** Your objective **
Starting with the line that contains "Task: Insert a bulleted list" and continuing through the end of the items below, rewrite those lines with "bulleted" swapped for "numbered" and everything else unchanged. Leave the pictures out of your answer.

** Data for the task **
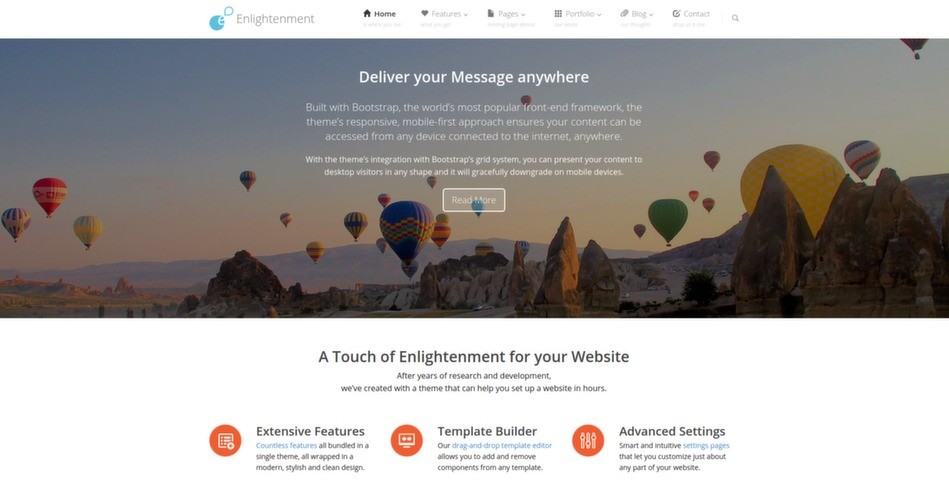Click the Read More button
The width and height of the screenshot is (949, 495).
[474, 200]
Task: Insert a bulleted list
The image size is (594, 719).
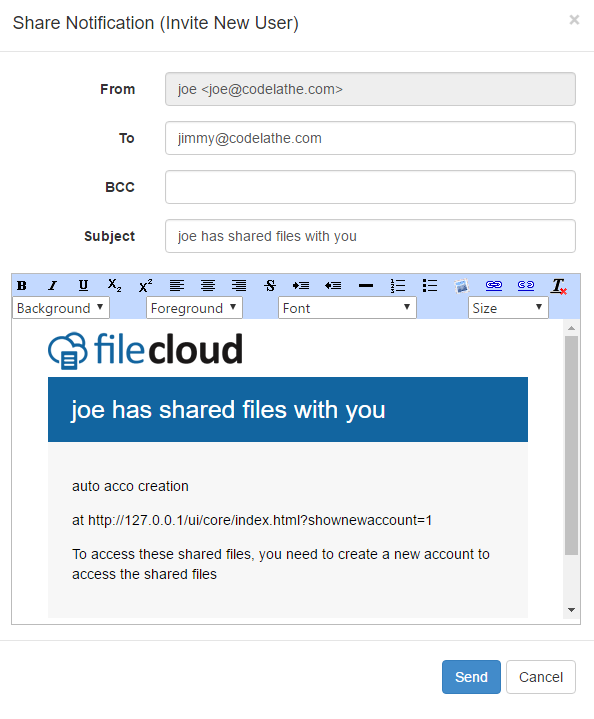Action: (430, 286)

** Written response **
Task: Insert a numbered list
The image size is (594, 719).
Action: (430, 286)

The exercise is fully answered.